Genotyping Influenza Virus by Next-Generation Deep Sequencing in Clinical Specimens

Moon-Woo Seong; Sung Im Cho; Hyunwoong Park; Soo Hyun Seo; Seung Jun Lee; Eui-Chong Kim; Sung Sup Park

doi:10.3343/alm.2016.36.3.255

Abstract

Rapid and accurate identification of an influenza outbreak is essential for patient care and treatment. We describe a next-generation sequencing (NGS)-based, unbiased deep sequencing method in clinical specimens to investigate an influenza outbreak. Nasopharyngeal swabs from patients were collected for molecular epidemiological analysis. Total RNA was sequenced by using the NGS technology as paired-end 250 bp reads. Total of 7 to 12 million reads were obtained. After mapping to the human reference genome, we analyzed the 3-4% of reads that originated from a non-human source. A BLAST search of the contigs reconstructed de novo revealed high sequence similarity with that of the pandemic H1N1 virus. In the phylogenetic analysis, the HA gene of our samples clustered closely with that of A/Senegal/VR785/2010(H1N1), A/Wisconsin/11/2013(H1N1), and A/Korea/01/2009(H1N1), and the NA gene of our samples clustered closely with A/Wisconsin/11/2013(H1N1). This study suggests that NGS-based unbiased sequencing can be effectively applied to investigate molecular characteristics of nosocomial influenza outbreak by using clinical specimens such as nasopharyngeal swabs.

Go to :

Nosocomial transmission of influenza is a recognized problem for vulnerable patients, including pediatric, immunosuppressed, hematologic-oncologic, and elderly patients [1 2 3]. Therefore, rapid and accurate identification of an influenza outbreak is essential for patient care and treatment.
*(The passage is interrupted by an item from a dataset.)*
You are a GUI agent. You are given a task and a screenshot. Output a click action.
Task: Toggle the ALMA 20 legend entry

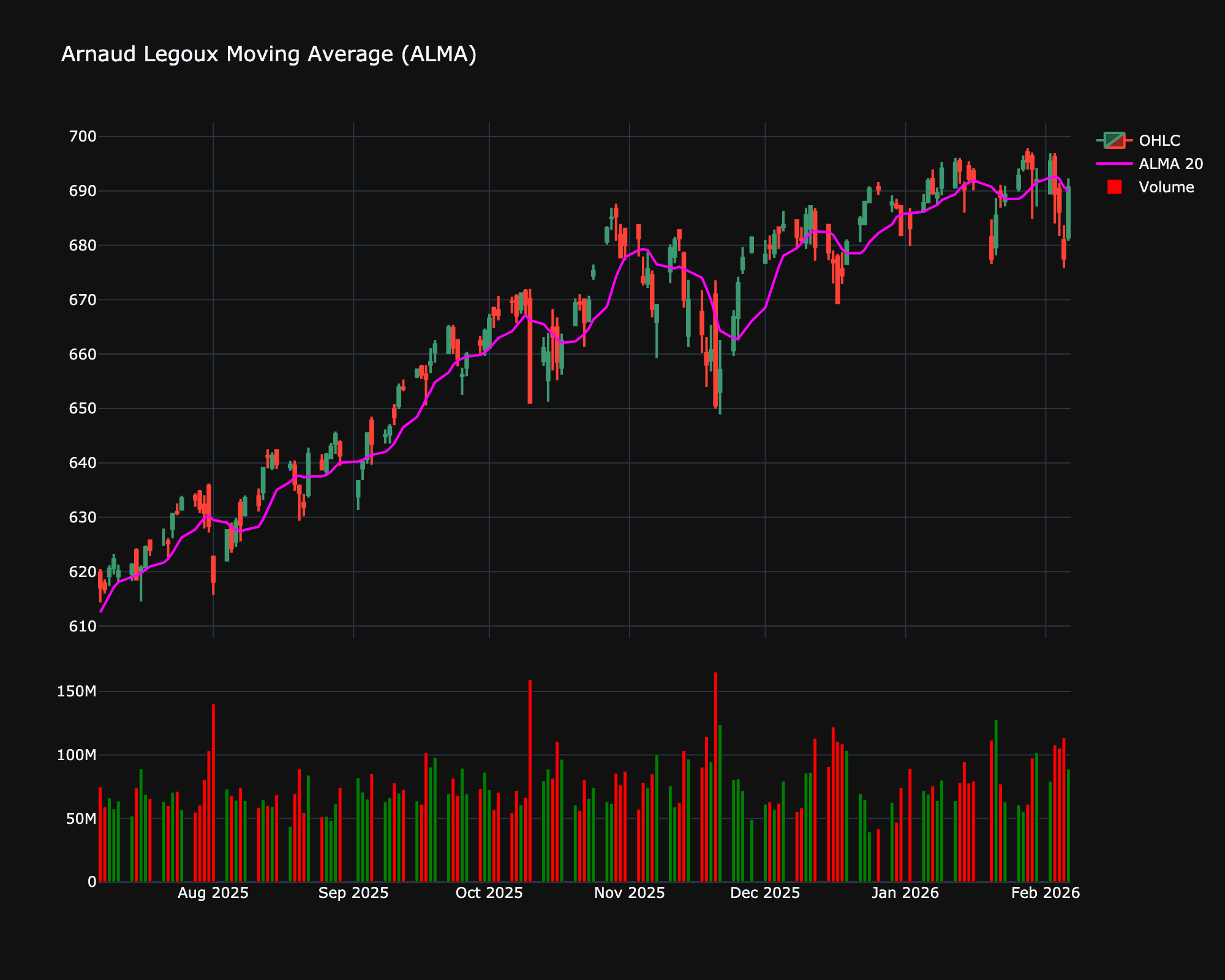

Respiratory viral infections are mostly diagnosed on the basis of culture, rapid antigen test, or molecular diagnostic assays. Although molecular diagnostic assays show superior sensitivity than the conventional assays, these are generally designed to identify only certain target viruses [4 5]. Recently developed next-generation sequencing (NGS) technology can provide deep sequencing in an untargeted manner. Here we demonstrate that NGS-based unbiased deep sequencing can be a useful tool to accurately identify virus subtypes from the clinical specimens in the event of a nosocomial influenza outbreak.

An outbreak of influenza-like illness was suspected in a pulmonary ward of Seoul National University Hospital, Seoul, Korea on Jan 2014. More than 10 individuals, including the ward nurses and patients were evaluated as Flu A positive on the basis of influenza antigen test using a BD Directigen EZ Flu A+B Test kit (BD Diagnostics, Sparks, MD, USA) on 20-22 Jan, 2014. Subsequently, two molecular studies were simultaneously performed for six patients, whose specimens were available: 1) a conventional study using respiratory virus multiplex PCR and seasonal H1/H3 PCR, and 2) an NGS-based whole genome sequencing. For the respiratory virus multiplex PCR, we used the Seeplex RV 12 ACE Detection kit (Seegene, Seoul, Korea) according to the manufacturer's instructions. The seasonal H1/H3 PCR was carried out by using Seeplex FluA ACE Subtyping kit (Seegene). This study was approved by the Institutional Review Board of Seoul National University Hospital.

For whole viral genome sequencing, total RNA was extracted by using QIAamp Viral RNA Mini kit (Qiagen, Hilden, Germany). Double-stranded cDNA was prepared from 5 µg of total RNA by the random priming method using the SuperScript Choice System for cDNA synthesis (Invitrogen, Carlsbad, CA, USA), and processed with TruSeq Stranded Total RNA Sample Prep kit (Illumina Inc., San Diego, CA, USA) according to the manufacturer's instruction. The resulting library was quantified and assessed for its quality by using Bioanalyzer 2100 (Agilent, Palo Alto, CA, USA), and the average library size was 300 bp. This library was sequenced by using Illumina MiSeq (Illumina Inc.) with reagent kit v2 (Illumina Inc.). Sequencing was performed with paired-end reads of 250 bp in length.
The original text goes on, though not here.